BETAPA INDAHNYA SHALAT: MEMOHON DITINGGIKAN DERAJAD (BAGIAN KEDUA)
BETAPA INDAHNYA SHALAT: MEMOHON DITINGGIKAN DERAJAD (BAGIAN KEDUA)
Prof. Dr. Nur Syam, MSi
Sebelum memulai Ngaji Bersama Selasanan Bakda Shubuh, marilah kita baca shurat Alfatihah terlebih dahulu, semoga apa yang kita kaji dan apa yang menjadi tujuan kita untuk berbuat baik selalu dikabulkan oleh Allah Azza wa Jalla. Semoga semua keberkahan selalu dilimpahkan kepada kita semua. Syaiun lillah lahum alfatihah…

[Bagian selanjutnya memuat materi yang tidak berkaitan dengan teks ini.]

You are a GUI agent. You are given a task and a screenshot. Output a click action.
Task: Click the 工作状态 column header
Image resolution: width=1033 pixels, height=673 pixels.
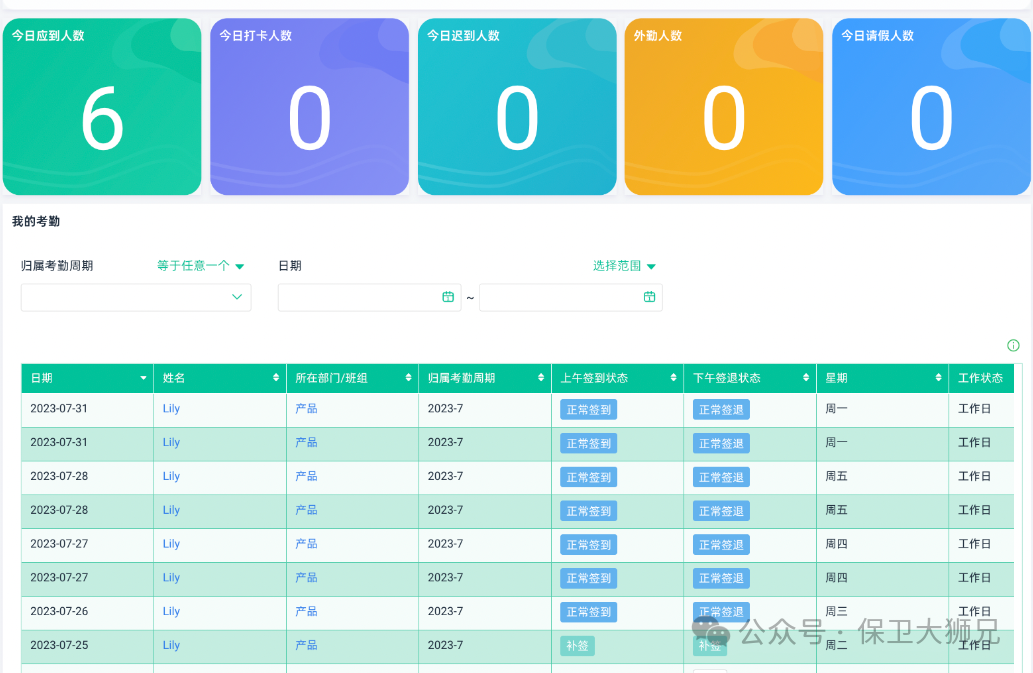coord(980,378)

Pada kali ini kita akan membahas tentang doa di antara dua sujud, setelah kita bahas tentang betapa pentingnya istighfar atau memohon ampunan kepada Allah, yaitu memohon agar ditinggikan derajad kita oleh Allah SWT, kalimatnya berbunyi: “warfa’ni” dengan pernyataan akhir dipanjangkan untuk menunjukkan kata ganti saya. Arti warfa’ni adalah dan angkatlah derajad saya”. Doa ini tentu bercorak individual karena shalat memang ibadah individual hanya saja bisa dilakukan secara berjamaah atau bersama-sama. Jika ibadah shalat dilakukan sendiri atau munfaridan akan mendapatkan pahala tiga derajat dan jika dilakukan secara berjamaah akan mendapatkan 27 derajat. Tentang makna derajad ini tentu ahli fiqih atau ahli tasawuf yang bisa menjelaskan. Sebagaimana bacaan subhanallah. Alhamdulillah dan Allahu akbar yang dibaca bakda shalat berjumlah masing-masing 33 kali. Secara sosiologis tidak bisa dijelaskan. Ahli tasawuf yang bisa menjelaskannya. Setiap jumlah bacaan itu merupakan kunci.

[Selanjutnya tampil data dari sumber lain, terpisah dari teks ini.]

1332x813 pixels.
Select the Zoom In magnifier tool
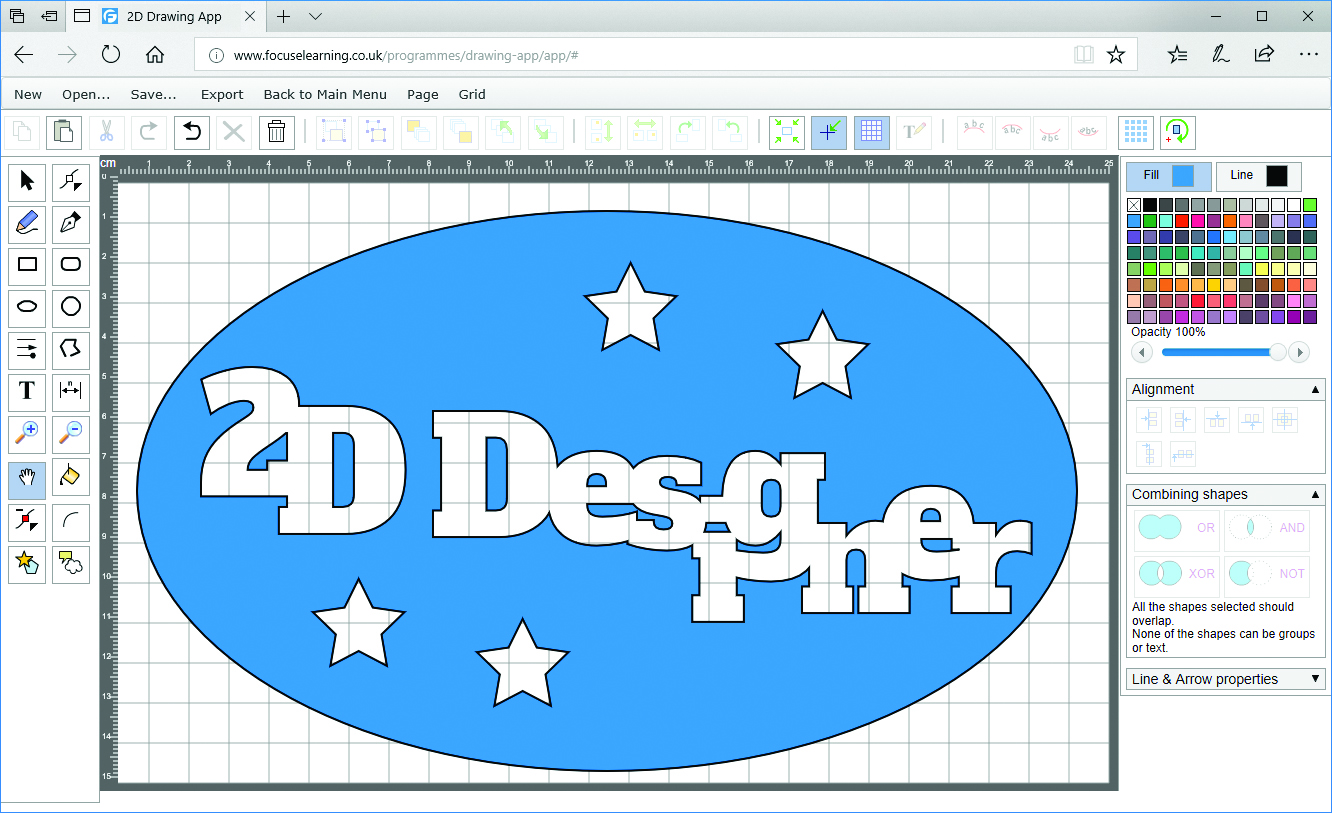[26, 434]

Masyarakat kita sering memahami bahwa derajad itu ada kaitannya dengan hal-hal yang fisikal. Makanya ada konsep wong gede atau Bahasa Indonesia orang besar atau wong cilik atau orang awam, orang kebanyakan, yang menggambarkan derajad. Makanya orang Jawa sering memaknai derajad itu dengan pangkat atau jabatan atau kekayaan atau harta benda yang dimiliki. Derajad dimaknai secara material. Kekeliruan pemaknaan ini tentu telah turun temurun sehingga dianggap sebagai kebenaran. Misalnya kalau ada orang naik jabatan atau pangkat, maka disebut dapat derajad yang tinggi. Atau kalau ada orang kaya, maka disebut derajadnya tinggi. Semua diukur serba materi atau fisikal. Derajad dianggap sebagai labelling atas suatu kedudukan atau kekayaan, sehingga disebut sebagai wong gede dimaksud.

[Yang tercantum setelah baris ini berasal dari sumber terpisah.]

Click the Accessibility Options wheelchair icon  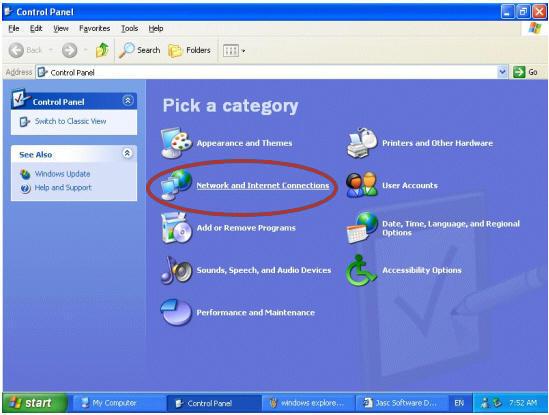[x=361, y=270]

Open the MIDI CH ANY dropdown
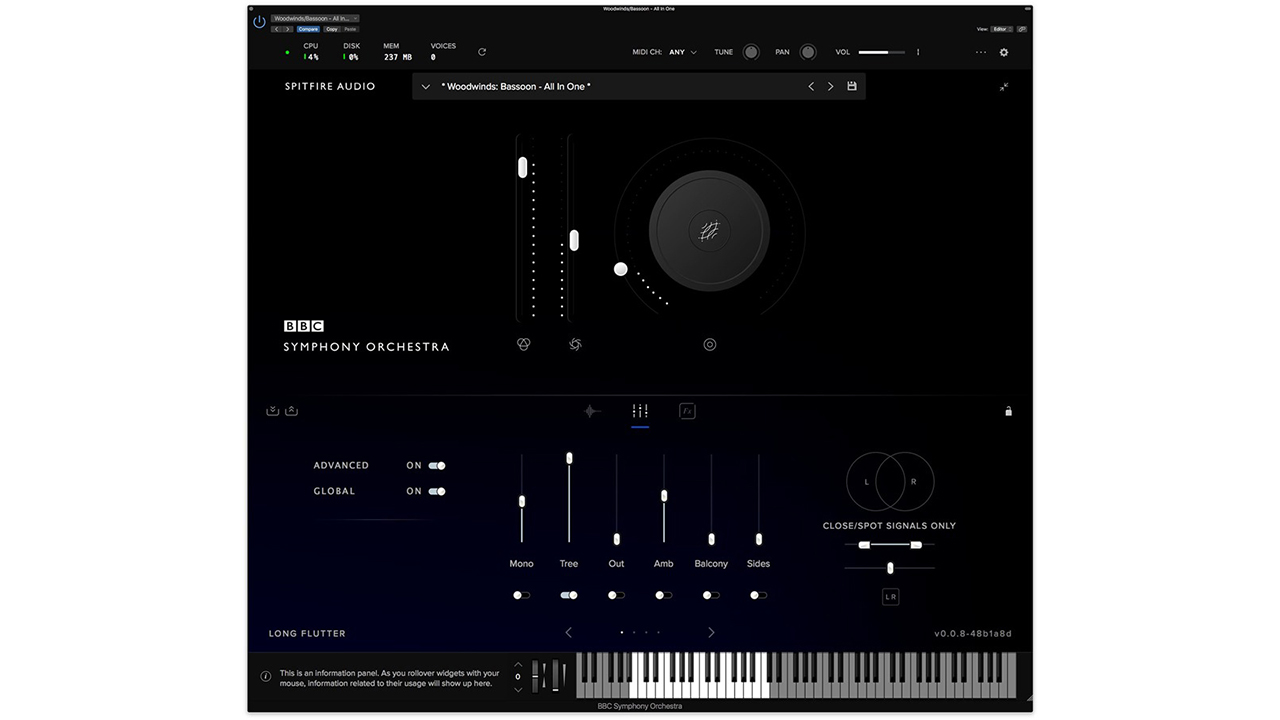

Derajad di dalam konsepsi Islam (secara sosiologis) bukan secara fiqhiyah adalah symbol atau lambang yang didapatkan manusia karena upaya yang dilakukan dan memperoleh pengabsahan Allah dalam semua bidang kehidupan baik material atau fisikal dan juga nonmaterial atau nonfisikal. Jadi yang namanya derajad itu sangat luas cakupannya yang menyangkut dimensi materi dan nonmateri. Allah itu meninggikan derajad manusia dengan ilmu pengetahuan, baik pengetahuan umum maupun pengetahuan agama. Allah meninggikan derajad manusia dengan hidayah akan keimanan dan keislaman, Allah itu meninggikan derajad manusia dengan pengamalan beragama bahkan sampai ke tingkatan kelompok khusus lil khusus, tidak terus berada di dalam pengamalan beragama kelompok awam. Allah menyatakan: “yarfa’il lahul ladzina amanu minkum walladzina utul ilma darajad” artinya secara harfiyah adalah Allah meninggikan derajad orang yang beriman dan orang yang mencari ilmu pengetahuan”. (QS. Almujadaah: 11). Di dalam konteks ini, maka ada dua orang yang ditinggikan derajadnya, yaitu orang yang beriman dan orang yang mencari ilmu pengetahuan.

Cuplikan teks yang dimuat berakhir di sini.